# Rescue today = two kittens...Update pics



## Janice (Jan 12, 2007)

Did a rescue today with another volunteer....horribly sad and yet happy. A very old couple were feeding cats in their carport...asked for our help. It took awhile to trap these kittens and mom...unfortunately, there were three kittens, but we found one frozen dead this afternoon in a snow drift. I took him and put him into a bag I had in my car....we will bury him in the Spring. I have the other two right now... I'll get pics when they're a little more mobile...they are pretty scared right now. Beautiful black/white boy and girl...4 mos old.


----------



## zippy96444 (Mar 7, 2006)

Aw  Glad the other ones are okay. Great that you care!


----------



## Jeanie (Jun 18, 2003)

Thank you for taking those babies. Poor little Bridge kitty.


----------



## Janice (Jan 12, 2007)

This is Nikki...he's still shy, but comes out more to play than his sister...
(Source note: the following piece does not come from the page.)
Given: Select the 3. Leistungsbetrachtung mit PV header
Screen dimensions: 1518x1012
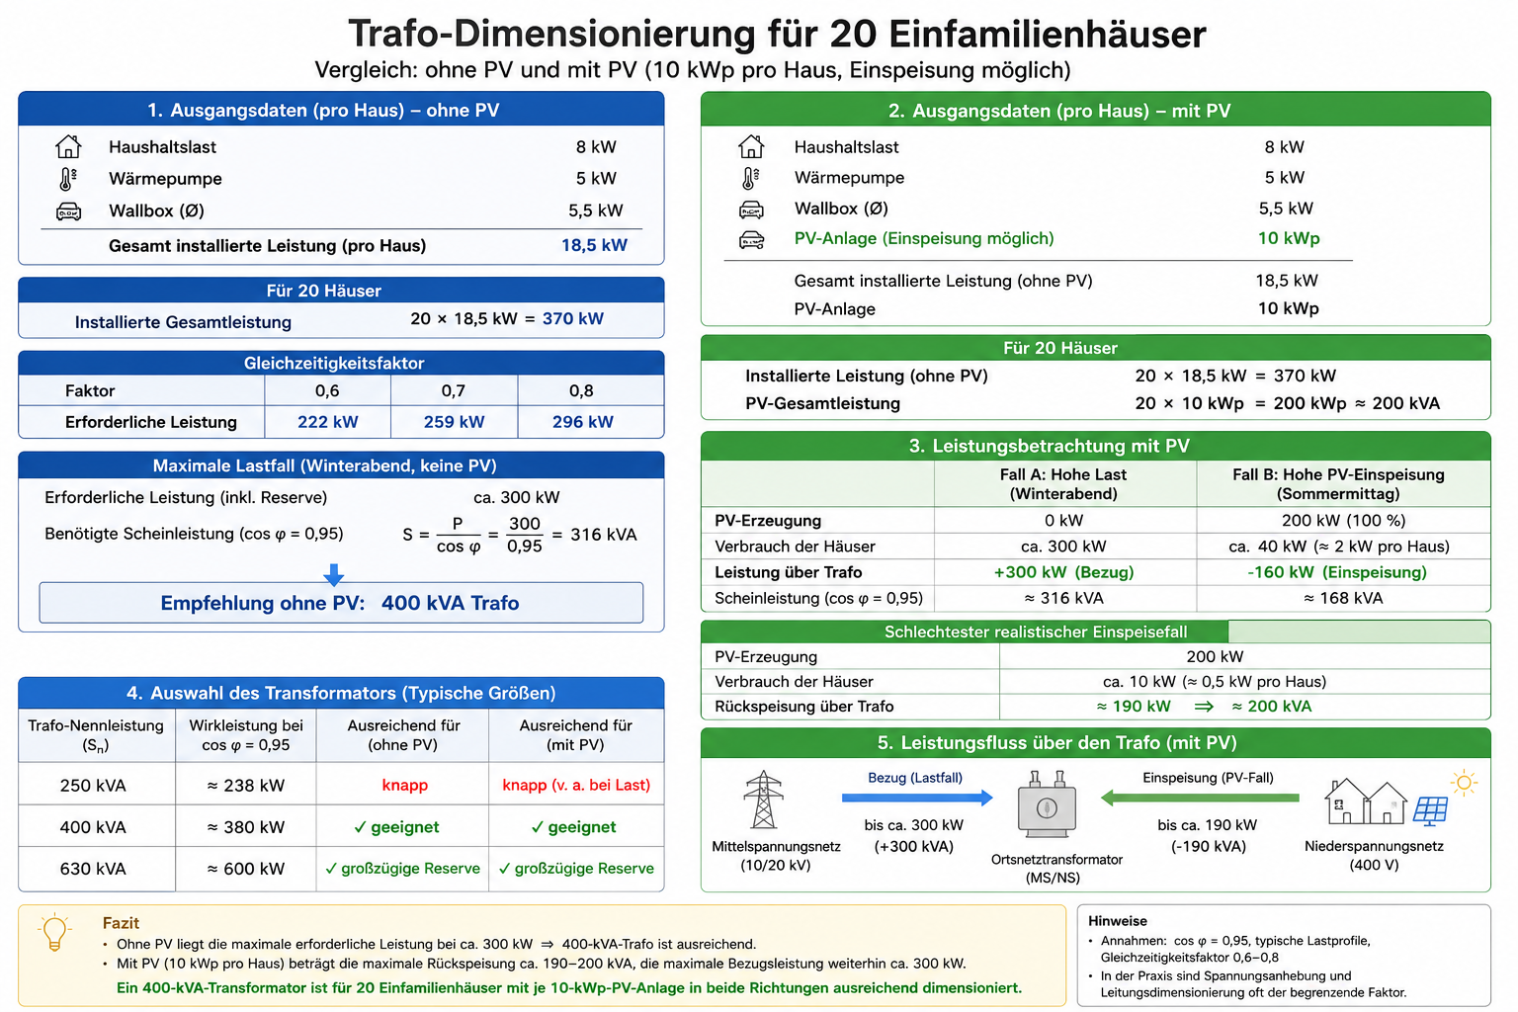Looking at the screenshot, I should point(1095,446).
And this is his sister Tasha...she is still quite shy.


----------



## Jeanie (Jun 18, 2003)

Janice, they're gorgeous! Just gorgeous! I'm in love! :heart Sigh!


----------



## zippy96444 (Mar 7, 2006)

I just LOVE their markings!


----------



## Janice (Jan 12, 2007)

Nikki has gone to live at another foster home. He had some issues, and unfortunatley for the next two months, I'm on nearly full time hours and I felt I just wasn't reaching him well.... not enough hours in the day. We decided to split them up but I am keeping Tasha because I think she'll be easier to work with now that Nikki is gone. Nikki needs one-on-one attention with no other cats around. This foster family have a 13 yr old girl who adores working with cats, so Nikki will be in great hands!!


----------



## Jeanie (Jun 18, 2003)

Nikki is such a beautiful cat! I'm sure this young person will spoil him, just what he needs!


----------



## DixieandSuzie (Mar 19, 2007)

Suzie wants to say hi to her brother! :lol:


----------



## dmcwlvssr (Apr 24, 2005)

Sending best wishes for Nikki and purrs to the timid Tasha, they are both adorable! :luv


----------



## Megan1216 (Nov 28, 2004)

Aw, so precious!  Do you have "the cat bug"? You know, the feeling to "add just ONE more"? :mrgreen:


----------



## Janice (Jan 12, 2007)

Meaghan1216 said:


> Aw, so precious!  Do you have "the cat bug"? You know, the feeling to "add just ONE more"? :mrgreen:


Yeah... I get it all the time. I was very close to adopting Patches and Dallas, but my older female has some issues, and I pretty much know the limit around here.....and I want to keep fostering so...I let them go. But people are always so nice when adopting my kitties and give me email addresses and updates all the time... couldn't ask for more!!


----------